Return the stretch of items from the line containing "Click the Scheman card calendar icon" through the line containing "tap(32, 67)", copied verbatim with both of those lines included.

Items contained in a dataset

================================

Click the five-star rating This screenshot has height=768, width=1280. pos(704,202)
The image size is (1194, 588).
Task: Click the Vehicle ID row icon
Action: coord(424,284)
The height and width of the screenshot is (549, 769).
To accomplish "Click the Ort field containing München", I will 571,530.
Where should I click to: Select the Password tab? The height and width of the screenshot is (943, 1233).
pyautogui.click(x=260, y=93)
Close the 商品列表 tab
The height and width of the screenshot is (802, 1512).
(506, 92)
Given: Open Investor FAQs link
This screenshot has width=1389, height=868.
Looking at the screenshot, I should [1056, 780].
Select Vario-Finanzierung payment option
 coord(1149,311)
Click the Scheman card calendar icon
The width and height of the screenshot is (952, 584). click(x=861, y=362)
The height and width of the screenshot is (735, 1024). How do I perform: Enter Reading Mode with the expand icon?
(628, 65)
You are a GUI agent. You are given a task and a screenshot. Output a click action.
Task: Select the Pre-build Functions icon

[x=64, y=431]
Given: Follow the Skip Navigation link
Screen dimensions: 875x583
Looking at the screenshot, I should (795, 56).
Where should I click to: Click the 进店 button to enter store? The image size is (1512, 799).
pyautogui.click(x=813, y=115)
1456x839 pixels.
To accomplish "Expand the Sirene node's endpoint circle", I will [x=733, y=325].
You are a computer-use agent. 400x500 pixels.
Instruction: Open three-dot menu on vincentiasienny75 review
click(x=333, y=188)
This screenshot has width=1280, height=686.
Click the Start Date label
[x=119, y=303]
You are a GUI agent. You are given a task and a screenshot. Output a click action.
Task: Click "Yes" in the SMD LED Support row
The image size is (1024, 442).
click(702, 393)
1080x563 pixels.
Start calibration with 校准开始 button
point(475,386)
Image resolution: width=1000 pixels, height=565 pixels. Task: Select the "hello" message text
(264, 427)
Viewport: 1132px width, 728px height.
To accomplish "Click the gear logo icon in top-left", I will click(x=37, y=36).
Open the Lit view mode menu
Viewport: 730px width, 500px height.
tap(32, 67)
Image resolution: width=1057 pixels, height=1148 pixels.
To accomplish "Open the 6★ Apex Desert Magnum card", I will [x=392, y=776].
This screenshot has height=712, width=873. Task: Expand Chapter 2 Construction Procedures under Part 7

================================

— Task answer —
Click the Scheman card calendar icon
The width and height of the screenshot is (952, 584). click(x=861, y=362)
The height and width of the screenshot is (735, 1024). How do I perform: Enter Reading Mode with the expand icon?
(628, 65)
You are a GUI agent. You are given a task and a screenshot. Output a click action.
Task: Select the Pre-build Functions icon

[x=64, y=431]
Given: Follow the Skip Navigation link
Screen dimensions: 875x583
Looking at the screenshot, I should (795, 56).
Where should I click to: Click the 进店 button to enter store? The image size is (1512, 799).
pyautogui.click(x=813, y=115)
1456x839 pixels.
To accomplish "Expand the Sirene node's endpoint circle", I will [x=733, y=325].
You are a computer-use agent. 400x500 pixels.
Instruction: Open three-dot menu on vincentiasienny75 review
click(x=333, y=188)
This screenshot has width=1280, height=686.
Click the Start Date label
[x=119, y=303]
You are a GUI agent. You are given a task and a screenshot. Output a click action.
Task: Click "Yes" in the SMD LED Support row
The image size is (1024, 442).
click(702, 393)
1080x563 pixels.
Start calibration with 校准开始 button
point(475,386)
Image resolution: width=1000 pixels, height=565 pixels. Task: Select the "hello" message text
(264, 427)
Viewport: 1132px width, 728px height.
To accomplish "Click the gear logo icon in top-left", I will click(x=37, y=36).
Open the Lit view mode menu
Viewport: 730px width, 500px height.
tap(32, 67)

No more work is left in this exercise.